**** Texte fourni ****

20 décembre 2006

Mes premières amours

Chers lecteurs,

Vous qui continuez patiemment, avec dévouement, à jeter un œil ici de temps à autre pour vérifier s'il y a de la lumière... je tenais à vous rassurer :
Non, ce blog n'est pas mort. Il était juste en léthargie. Comme la Belle au Bois Dormant. Une quenouille éditoriale l'avait piqué à l'annulaire gauche, et il s'était assoupi, attendant une métamorphose, épuisé, au fond de son bois de ronces...

On a attendu longtemps le baiser salvateur... finalement, plusieurs se sont dévouées, des filles, il faut bien le dire ! Mais bon, ça a marché. Merci à vous !

Bon évidemment, ici, tout est encore un peu engourdi, on s'étire, on baille, on écarte les rideaux, il fait froid, c'est l'hiver, rien de très engageant, mais enfin, on ne choisit pas son moment pour renaître. C'est ainsi.




Donc, durant ma léthargie éditoriale, pendant que la fée Carabosse pensait m'avoir muselée une bonne fois, tout ça parce que mes parents n'avaient pas invité cette rabat-joie à mon baptême, je songeais. J'avais tout le temps, me direz-vous. Des journées entières les yeux clos, à attendre un baiser... Donc, je songeais, par exemple, que les princes se font rares, de nos jours. Peut-être parce que ces messieurs n'ont pas l'oreille si fine qu'autrefois, ils n'entendent plus le tintement de clochette des fées, le murmure de la forêt, le secret des sources. Moi, j'ai gardé toute mon ouïe, depuis l'enfance. Elle est aiguisée, elle surprend les pas feutrés dans la neige, le bruissement d'aile d'une chouette qui s'éveille.

****

*Tâches*
[1] Relevez toutes les choses que, d'après le billet, ces messieurs n'entendent plus.
[2] Recopiez à l'identique les enregistrements, de la ligne qui contient « The width and height of the screenshot is (760, 1564). » jusqu'à la fin des enregistrements, ces deux bornes comprises.

**** Matériel de travail ****

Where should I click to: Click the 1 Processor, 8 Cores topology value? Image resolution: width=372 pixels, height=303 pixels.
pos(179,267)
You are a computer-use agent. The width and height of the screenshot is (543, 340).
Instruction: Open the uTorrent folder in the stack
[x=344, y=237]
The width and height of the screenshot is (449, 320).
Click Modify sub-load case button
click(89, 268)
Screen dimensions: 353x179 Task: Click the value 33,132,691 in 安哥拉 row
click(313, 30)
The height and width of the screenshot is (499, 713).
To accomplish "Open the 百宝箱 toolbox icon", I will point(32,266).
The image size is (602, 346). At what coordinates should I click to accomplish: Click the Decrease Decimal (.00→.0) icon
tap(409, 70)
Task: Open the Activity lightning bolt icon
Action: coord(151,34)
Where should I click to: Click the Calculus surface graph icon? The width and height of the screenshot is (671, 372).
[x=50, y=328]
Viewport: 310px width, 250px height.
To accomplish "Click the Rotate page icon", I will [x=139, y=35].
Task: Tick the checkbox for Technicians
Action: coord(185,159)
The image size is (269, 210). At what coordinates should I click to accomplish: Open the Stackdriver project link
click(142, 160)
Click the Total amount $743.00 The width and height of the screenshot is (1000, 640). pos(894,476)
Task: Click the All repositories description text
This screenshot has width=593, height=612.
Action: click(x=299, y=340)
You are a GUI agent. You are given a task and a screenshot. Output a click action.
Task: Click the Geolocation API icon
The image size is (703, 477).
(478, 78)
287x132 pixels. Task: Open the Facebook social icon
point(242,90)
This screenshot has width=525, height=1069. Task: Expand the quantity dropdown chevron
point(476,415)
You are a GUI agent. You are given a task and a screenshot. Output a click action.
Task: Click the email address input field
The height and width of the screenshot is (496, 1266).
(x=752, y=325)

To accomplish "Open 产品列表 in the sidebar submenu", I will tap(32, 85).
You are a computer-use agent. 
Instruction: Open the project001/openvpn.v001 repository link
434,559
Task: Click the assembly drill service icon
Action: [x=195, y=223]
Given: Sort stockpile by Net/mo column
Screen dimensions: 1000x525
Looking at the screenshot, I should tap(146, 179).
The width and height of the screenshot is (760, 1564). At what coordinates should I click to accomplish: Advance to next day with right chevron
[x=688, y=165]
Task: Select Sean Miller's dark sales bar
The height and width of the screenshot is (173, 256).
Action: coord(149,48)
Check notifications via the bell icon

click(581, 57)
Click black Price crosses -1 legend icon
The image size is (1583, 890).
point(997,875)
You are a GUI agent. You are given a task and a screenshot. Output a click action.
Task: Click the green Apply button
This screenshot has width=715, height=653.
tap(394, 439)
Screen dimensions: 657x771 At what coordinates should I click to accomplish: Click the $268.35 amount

****

*Réponses finales*
[1]
- le tintement de clochette des fées
- le murmure de la forêt
- le secret des sources

[2]
The width and height of the screenshot is (760, 1564). At what coordinates should I click to accomplish: Advance to next day with right chevron
[x=688, y=165]
Task: Select Sean Miller's dark sales bar
The height and width of the screenshot is (173, 256).
Action: coord(149,48)
Check notifications via the bell icon

click(581, 57)
Click black Price crosses -1 legend icon
The image size is (1583, 890).
point(997,875)
You are a GUI agent. You are given a task and a screenshot. Output a click action.
Task: Click the green Apply button
This screenshot has width=715, height=653.
tap(394, 439)
Screen dimensions: 657x771 At what coordinates should I click to accomplish: Click the $268.35 amount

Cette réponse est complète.